An obscure bakery called Quality Bakery in Fort Kochi makes breudher every Saturday. The late C.V. Chandran, a baker, learnt the recipe from Anglo-Indian homes and passed it on to the staff at the bakery who continue to prepare the cake to this day. Besides the bakery, a few Anglo-Indian families also prepare breudher and each family has its own version.

Fort Kochi was a Dutch colony for over a hundred years. Before the Dutch, the Portuguese ruled over the region, and the British followed the Dutch. Each wave of colonisation led to the modification of the food culture of the city. The culinary practices of the colonisers and the region combined, resulting in foods that were an amalgamation of different cooking styles. 

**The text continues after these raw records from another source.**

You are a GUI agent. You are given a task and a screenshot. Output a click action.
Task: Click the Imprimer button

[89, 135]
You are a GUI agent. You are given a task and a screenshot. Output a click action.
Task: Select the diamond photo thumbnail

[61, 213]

The Dutch influence on the cuisine of Kerala cuisine is not very noticeable. When they colonised the region, they also discovered its cuisine and left a subtle Dutch mark on it. Breudher is a remnant of those times and still exists in Fort Kochi, thanks to a few old bakers who have worked hard to safeguard the age-old recipe. 

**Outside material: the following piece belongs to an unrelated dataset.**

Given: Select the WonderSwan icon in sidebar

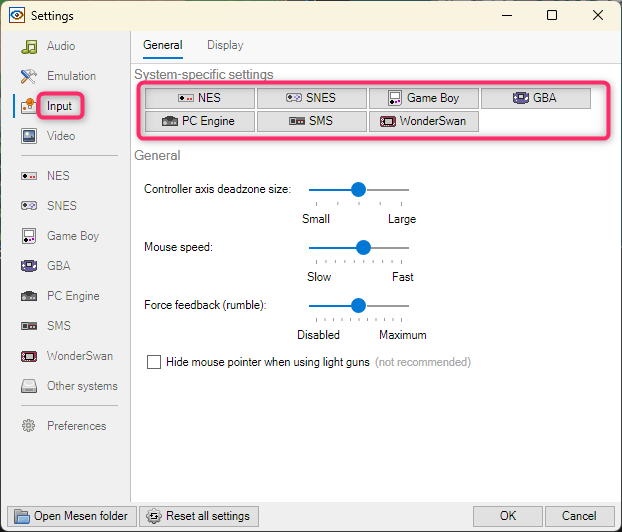Looking at the screenshot, I should pyautogui.click(x=29, y=356).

Kochi has a diverse gastronomic culture and breudher is a reminder of its colonial past. Anglo-Indian cuisine finds an important place in Fort Kochi and breudher is a small part of it that has survived thanks to the Eurasian palate of the people. The Anglo-Indians call breudher ‘the Dutch cake’. It has a unique flavour and aroma. Its texture resembled bread and the flavour is more like a cake. The cake is a favourite on festive mornings like Chrismtas, and uses flour, eggs, sugar, butter/ghee, yeast and raisins as its primary ingredients. The recipe varies locally, based on the ingredients that different cooks use. At Quality Bakery, candied orange peel is added to the dough, whereas in the bakery at Elite Hotel, a blend of ground spices is used. 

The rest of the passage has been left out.